Thanks to the authorization of the Class editori group, we publish the article by Goffredo Pistelli which appeared in Italia Oggi, the daily newspaper directed by Pierluigi Magnaschi.
When the DC enters politics it is gone. Matteo Renzi, born in 1975, born in Florence but raised in Rignano, the south bank of the Arno upstream from the capital, looks out to the Popolari, those born from the disintegration of the White Whale through the courts. Of the party in which father Tiziano, municipal councilor of the base left, had played, the Popolari no longer even have the Crusader Shield, which took over the CDU of Rocco Buttiglione after the split of the Martinazzolian PPI, killed by the majority. In place of him there is a banner, vague Catholic slogans and single-digit percentages of voters. The very young Renzi, 24 years old, picks it up anyway, launched to be the city secretary by young men of good hopes who have about ten years older, Lapo Pistelli and Giacomo Billi, already expert municipal councilors, the first in parliament in 2006 with the Ulivo. And 1999 and where to play, politically, the boy or a little more. Renzi, scout, easy talking, dynamism, and only the third of that brood, all brooded by Beppe Matulli, the historical Demitian of Florence.
With Pistelli in Rome and Billi being the strong man in the Municipality and then in the municipal companies, Renzi is in the party, which in the meantime has become Margherita, of which he becomes citizen secretary in 2003. The following year, in homage to the post-ulivist logic, the DS conceded to the weak allies of Margherita the most useless of the entities in Florence: the Province.
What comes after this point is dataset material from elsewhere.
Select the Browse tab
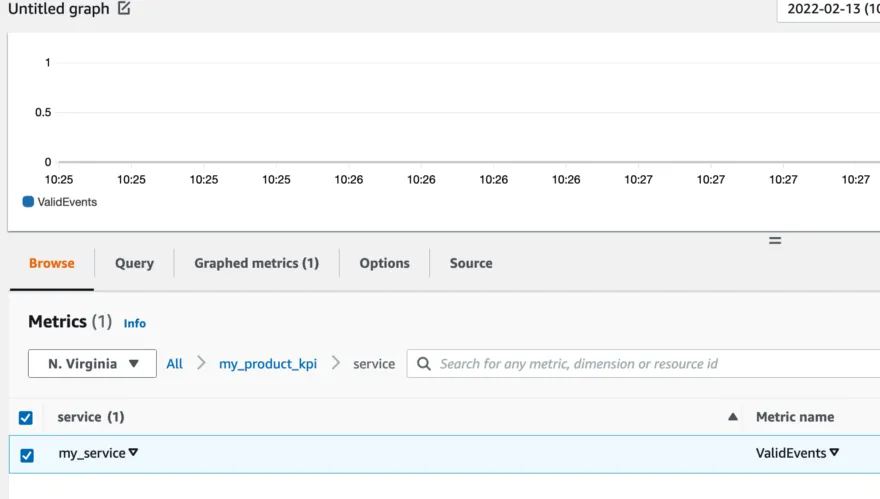[51, 263]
They, very powerful, would all be Palazzo Vecchio, to their cousins ​​they would have confirmed the Palazzo Medici-Riccardi, where the Donmilaniano Michele Gesualdi, former CISL secretary, had ruled for two, not without controversy. That chubby kid, graduated in law with a thesis on Giorgio La Pira, is fine with the post-communist party: the provincial car, run in by half a century of red domination, would have normalized him too, just as he had not allowed Gesualdi to touch the ball.
With the good luck, who also knows how to negotiate, and with the bad ones, which if he gets angry he knows how to be unpleasant, the youngest provincial president of Italy gets approved a good plan to promote the territory on a cultural and tourist level, group of young scouts to work on it, and the Florentine genius churns out for you, a program of events that never fails. A ribbon cut away the other, a varnish after the other, intervenes, speaks, does. Day after day he builds an image that comes out of the four walls of Florentine self-referentiality, moves like a whisk in the sleepy politics of the provincial capital, which in Rome is accustomed to counting little and that little always obediently in the chain of command of the former PCI . Renzi’s protagonism is noticeable and annoying:
Someone calls him sarcastically with the very name of the exhibition he created: the Florentine Genius. He approaches Francesco Rutelli, attends his Roman tour when he is Minister of Culture, he goes to prepare official visits to America. And he never stops making relationships. On that occasion, we are in 2006, he becomes a friend of the Kennedys and with them of the Marcucci, of the publisher Marialina, formerly Videomusic and then regional vice president with the DS, but above all of Andrea, formerly a liberal and then popular deputy. He writes a booklet, From De Gasperi to U2, in which he begins to clarify his thoughts about him: a mix of solidarity Catholicism with a strong innovative charge but above all a strong generational claim. One day he breaks the national news by saying that certain unavoidable leaders of his party must be “scrapped”, earning the public indignation of Anna Finocchiaro. When in 2008 he manifested his intention to compete in the primary city, a Diessina municipal councilor tells him clearly that he must get in line, that he must wait for his turn.
Do, like a good man, his second shift in the province. Renzi shrugs, in the manner of him. Someone has guessed: from Rome the rules in the race change, then they think again. When they do, the solons of the Democratic Party make the mistake of splitting up and he eats them in one bite, winning in the first round. The Diessino establishment understood but belatedly. From Palazzo Vecchio, where he was elected in 2009, you can see Rome. From the old railway station of Grand Duke Leopoldo where, as provincial president, he gathered students for the then minister Beppe Fioroni, then his archenemy, he calibrates his generational challenge to the union pact that governs the Democratic Party. It is November 2010. The descent to Rome has begun. The rest, made up of victories even when they took the sign of defeat, and recent history: primary, Pier Luigi Bersani, congress, Enrico Letta, scrapped and scrapped. Renzi runs fast.